In a metabolic study of human and mouse preimplantation embryos (preembryos), we measured glucose uptake and phosphorylation with nonradioactive 2-deoxyglucose (DG) as tracer. Initial experiments indicated an active hexose transport capacity, a property thought to be restricted in mammals to intestinal villi and kidney tubules [Baly, D. L. & Horuk, R. (1988) Biochim. Biophys. Acta 947, 571-590]. Significant findings are as follows: (i) During a 60-min incubation with a low level of DG, mouse blastocyst DG rose to levels up to 30 times that of the medium. {The intestinal active system does not transport DG [Crane, R. K. (1960) Physiol.

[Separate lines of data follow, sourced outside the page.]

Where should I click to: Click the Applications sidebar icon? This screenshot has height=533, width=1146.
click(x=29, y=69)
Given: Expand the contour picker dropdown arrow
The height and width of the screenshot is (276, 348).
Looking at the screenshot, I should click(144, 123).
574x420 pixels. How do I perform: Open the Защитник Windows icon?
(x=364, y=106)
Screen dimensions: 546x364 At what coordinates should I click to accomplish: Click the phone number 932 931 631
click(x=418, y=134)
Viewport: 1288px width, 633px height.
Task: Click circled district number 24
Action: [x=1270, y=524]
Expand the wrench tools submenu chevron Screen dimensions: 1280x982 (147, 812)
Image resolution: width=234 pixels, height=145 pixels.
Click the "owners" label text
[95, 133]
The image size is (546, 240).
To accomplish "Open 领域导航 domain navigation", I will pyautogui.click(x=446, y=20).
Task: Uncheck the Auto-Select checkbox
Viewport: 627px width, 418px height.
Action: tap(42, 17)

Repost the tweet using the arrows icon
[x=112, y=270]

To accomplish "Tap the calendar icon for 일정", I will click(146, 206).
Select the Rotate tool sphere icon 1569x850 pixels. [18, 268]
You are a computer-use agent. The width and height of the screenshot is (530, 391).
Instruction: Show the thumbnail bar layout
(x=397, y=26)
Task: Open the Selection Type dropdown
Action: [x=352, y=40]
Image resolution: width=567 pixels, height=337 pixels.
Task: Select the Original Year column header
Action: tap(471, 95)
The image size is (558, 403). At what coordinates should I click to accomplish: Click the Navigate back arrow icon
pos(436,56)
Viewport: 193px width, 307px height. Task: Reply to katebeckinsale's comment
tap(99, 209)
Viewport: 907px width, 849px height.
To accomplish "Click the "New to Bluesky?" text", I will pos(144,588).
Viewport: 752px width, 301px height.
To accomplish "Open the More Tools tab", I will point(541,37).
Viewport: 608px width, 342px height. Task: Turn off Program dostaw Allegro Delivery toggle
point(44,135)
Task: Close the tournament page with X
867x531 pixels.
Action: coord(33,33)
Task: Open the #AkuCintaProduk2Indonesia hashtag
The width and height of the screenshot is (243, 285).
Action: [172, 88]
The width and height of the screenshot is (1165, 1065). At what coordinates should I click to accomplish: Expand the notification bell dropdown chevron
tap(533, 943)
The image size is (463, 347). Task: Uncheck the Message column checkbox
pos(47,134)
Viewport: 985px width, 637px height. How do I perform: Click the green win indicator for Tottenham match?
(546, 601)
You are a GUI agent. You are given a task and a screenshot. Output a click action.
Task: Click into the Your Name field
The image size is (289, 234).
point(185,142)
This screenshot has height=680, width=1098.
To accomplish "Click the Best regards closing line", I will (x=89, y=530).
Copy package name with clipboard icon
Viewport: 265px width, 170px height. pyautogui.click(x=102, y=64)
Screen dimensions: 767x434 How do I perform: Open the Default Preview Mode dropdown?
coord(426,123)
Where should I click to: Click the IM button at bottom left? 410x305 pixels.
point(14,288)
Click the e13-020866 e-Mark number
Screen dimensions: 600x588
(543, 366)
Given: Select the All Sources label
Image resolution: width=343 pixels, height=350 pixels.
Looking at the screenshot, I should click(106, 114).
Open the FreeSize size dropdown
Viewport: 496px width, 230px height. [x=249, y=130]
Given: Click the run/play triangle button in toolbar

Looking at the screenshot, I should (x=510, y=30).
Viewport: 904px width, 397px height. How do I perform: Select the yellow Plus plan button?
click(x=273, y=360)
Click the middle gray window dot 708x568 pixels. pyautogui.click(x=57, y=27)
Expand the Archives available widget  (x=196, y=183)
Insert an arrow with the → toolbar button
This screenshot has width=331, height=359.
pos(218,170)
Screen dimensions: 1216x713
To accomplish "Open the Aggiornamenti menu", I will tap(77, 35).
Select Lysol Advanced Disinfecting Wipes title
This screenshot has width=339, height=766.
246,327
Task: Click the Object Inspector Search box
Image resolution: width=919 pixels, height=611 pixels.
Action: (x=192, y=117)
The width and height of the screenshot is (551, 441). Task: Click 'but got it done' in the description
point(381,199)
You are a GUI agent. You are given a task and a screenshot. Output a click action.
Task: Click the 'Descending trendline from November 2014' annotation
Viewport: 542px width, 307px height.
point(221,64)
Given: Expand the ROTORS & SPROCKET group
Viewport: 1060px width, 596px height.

Rev. 40, 789-825].} (ii) Active preembryo transport was not blocked (as it would have been in the intestine) by phlorizin [Alvarado, F. & Crane, R. K. (1982) Biochem. Biophys. Acta 56, 170-172 and Sacktor, B. (1989) Kidney Int. 36, 342-3501 or by replacement of Na+ with choline+ or K+ [Crane (1960) and Sacktor (1989)]. (iii) Transport of DG was blocked by cytochalasin B (which is not true for the intestinal transporter). We conclude that a distinct active hexose transporter and at least one facilitated transporter are present in preembryos, perhaps appearing in tandem on different membranes during formation of the increasingly complex preembryo structure.